第三,建立健全医保经办机构和专业医务人员共同治理的内在机制,形成“专业人干专业事”“部门间有效相互监督”的临床事务自治的内在机制,培养专家团队,锻炼经办队伍。

4.3 务必强化管理,防止医疗机构不当的策略性应对,同步构建管理机制

无论DRGs,亦或是病种分值结算,旧有服务项目付费下的诸多问题仍然存在,只是进一步复杂化和隐蔽化。特别是轻病住院和编码高套的问题。因此,需要建立一整套的管理机制。

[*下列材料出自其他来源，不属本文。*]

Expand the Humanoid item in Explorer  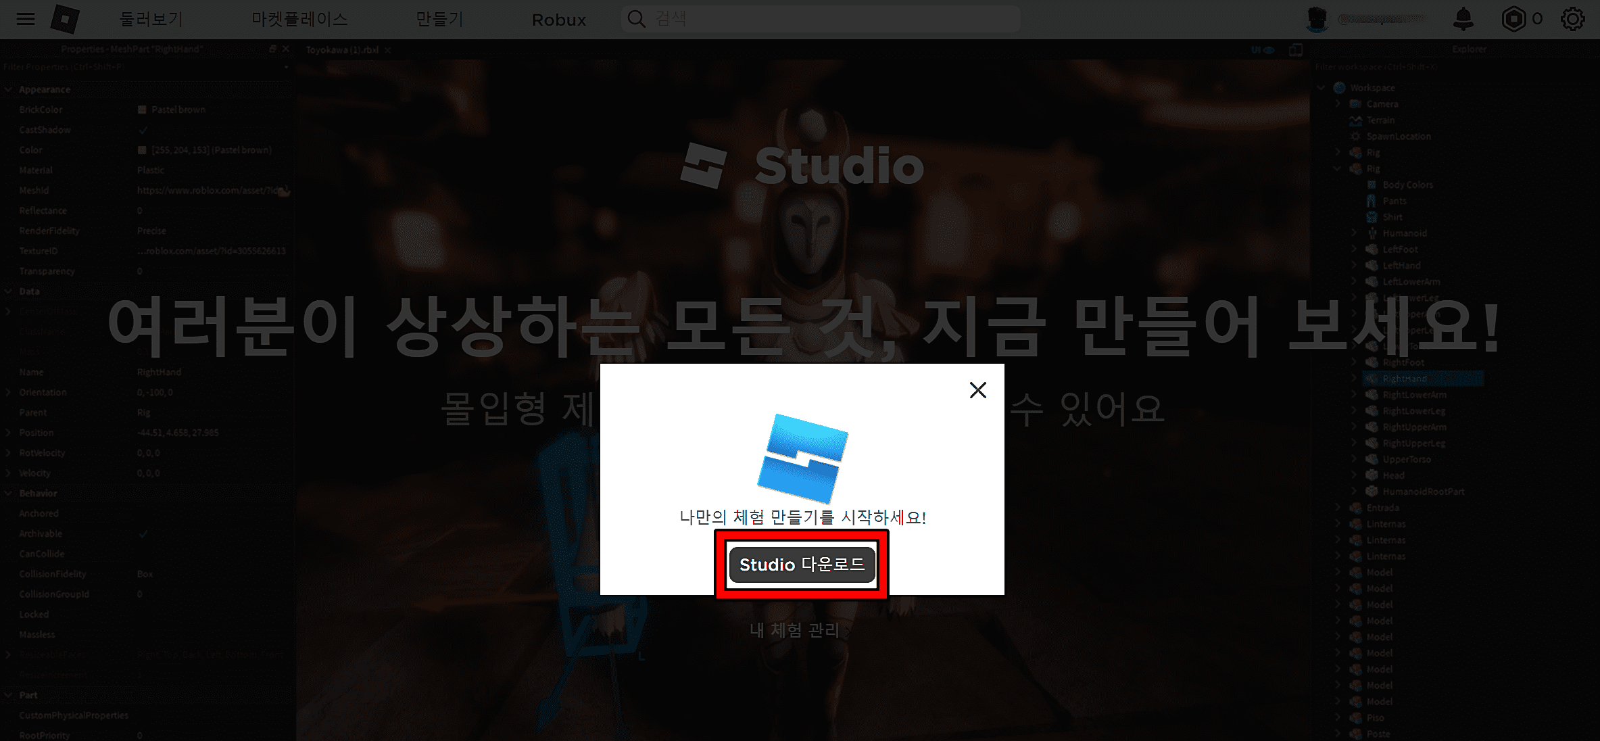pyautogui.click(x=1354, y=233)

第一,需要建立健全保障数据真实性的相应机制。如建立信息上传规则和数据字典,对病案或病例进行抽查和考核,实现医院和医保信息系统的顺畅对接,借助依托大数据的审核人工智能等等。

第二,需要健全基金预算管理机制。一是完善区域性预算管理,限定医院住院服务发展边界;二是精确化微观(精确到医疗机构)总额预算,确定各个医疗机构的发展边界,帮助甄别冲点的医疗机构;三是针对易滥用病组实行精确的病组总额预算,引导医疗机构主动减少轻病住院患者。

第三,组织结构创新,建立健全医务人员参与医保治理的机制。一是组建本地区专家团队,构建“医保经办机构+专家团队”的组织形态和协作机制,经办机构通过数据分析作为监管的发起者,专业专家团队处理临床专业问题。二是建立医务人员参与管理的内在动力机制,即有限医保资源的争夺机制。三是建立健全医保、医疗机构、医务人员间的协商谈判机制,以优化分组、实行特例单议和机构互审等。四是建立信息披露和公开机制,建立面向所有医疗机构、部门、社会大众的依据权限、提供量化对比数据的公开平台,通过社会监督和横向比较方式引导医疗机构和医务人员主动完善诊疗行为。